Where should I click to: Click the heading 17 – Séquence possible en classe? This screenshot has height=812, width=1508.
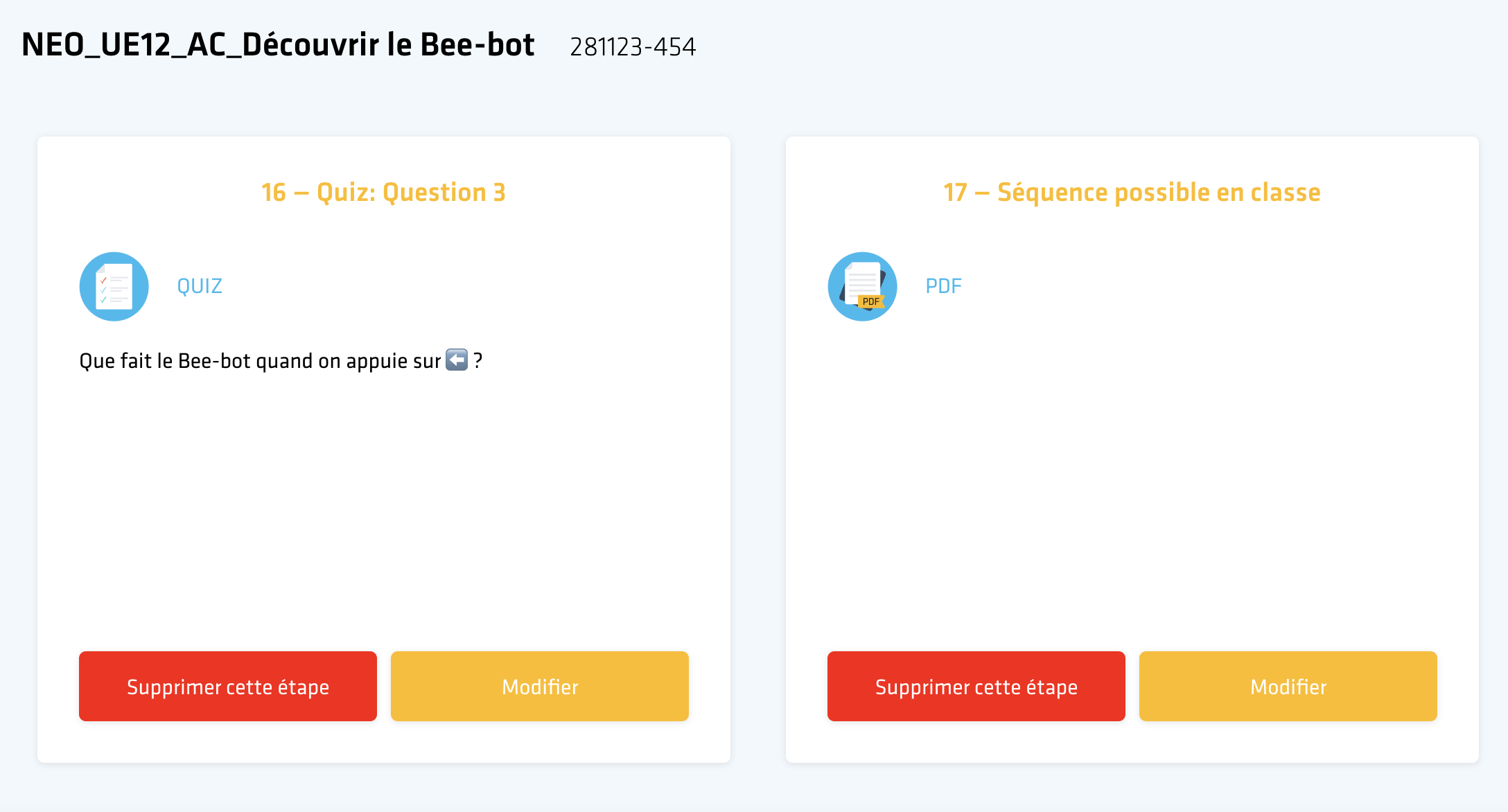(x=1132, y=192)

* * *

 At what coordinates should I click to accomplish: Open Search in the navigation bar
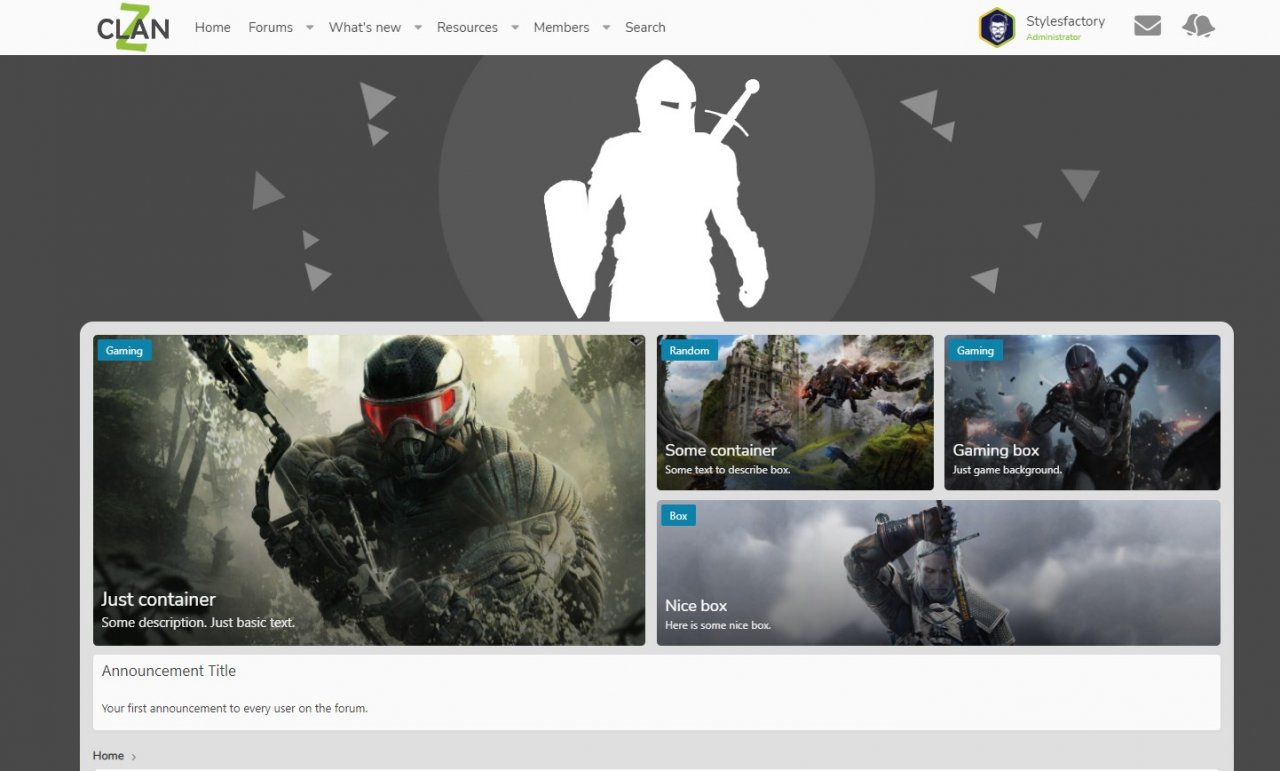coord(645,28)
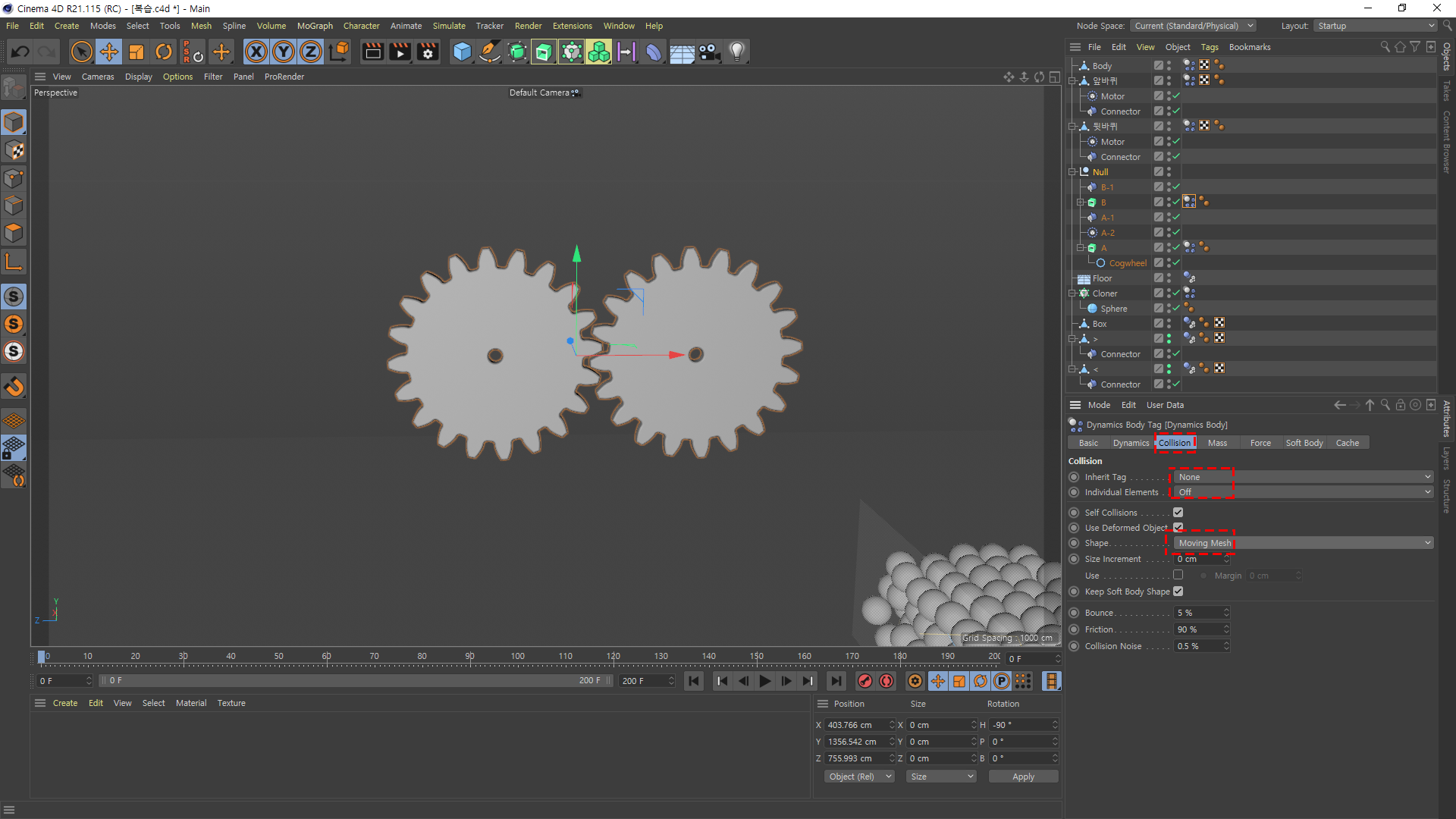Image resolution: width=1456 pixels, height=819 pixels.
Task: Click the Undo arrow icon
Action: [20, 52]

● **DIRECTION**
Edit the lines starting with the line that contains "At what coordinates" and going on through the line that contains "Action: [20, 52]", replacing "navigation bar" with "top menu" and changing nothing else. Give only those lines, and leave the pictures out of your answer.

● **COMPLETED EXERCISE**
 At what coordinates should I click to accomplish: Open Search in the top menu
coord(645,28)
Image resolution: width=1456 pixels, height=819 pixels.
Task: Click the Undo arrow icon
Action: [20, 52]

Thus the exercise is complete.